The reason for the warning is that MISRA-C rule 10.1 expects the operand to the ! && || operators to be "essentially boolean". In your case it is actually an int, because of implicit type promotion rules.
Your 2nd example almost solved it, but you must convert to essentially boolean before applying !. That is:
if(!( (SessionStatus & (C_BYTE)DISCONNECTED) != 0u ))
This is ok since the result of the != operator is to be regarded as essentially boolean. So that code is MISRA-C compliant, but a bit hard to read. I would instead recommend this:
#define DISCONNECTED 0x10u // u suffix makes this essentially unsigned
...
bool disconnected = (bool) (SessionStatus & DISCONNECTED);
if(!disconnected)
By adding the u suffix to the integer constant, it is essentially unsigned, same type category as unsigned char. Therefore the & operation is valid without using any casts.
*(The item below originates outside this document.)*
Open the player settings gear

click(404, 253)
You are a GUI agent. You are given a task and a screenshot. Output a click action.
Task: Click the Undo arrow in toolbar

However, we are not allowed to implicitly convert from essentially unsigned to essentially boolean, therefore add the cast to bool.
EDIT
Since SessionStatus & DISCONNECTED is a "composite expression", MISRA doesn't allow the result to be assigned or cast to a different or wider essential type. The rationale is that they fear incompetent programmers who believe that the calculation in for example (uint32_t)(u16a + u16b) is carried out with uint32_t because of the cast, which is of course nonsense. (It would be better to educate the programmers about basic C than to come up with artificial rules, but anyway...)
I'd advise to ignore this rule entirely, but if you can't for whatever reason, here's an alternative fix:
#define DISCONNECTED 0x10u
...
unsigned char disconnected = SessionStatus & DISCONNECTED;
if(!(bool)disconnected)
But of course this is worse code than my first example.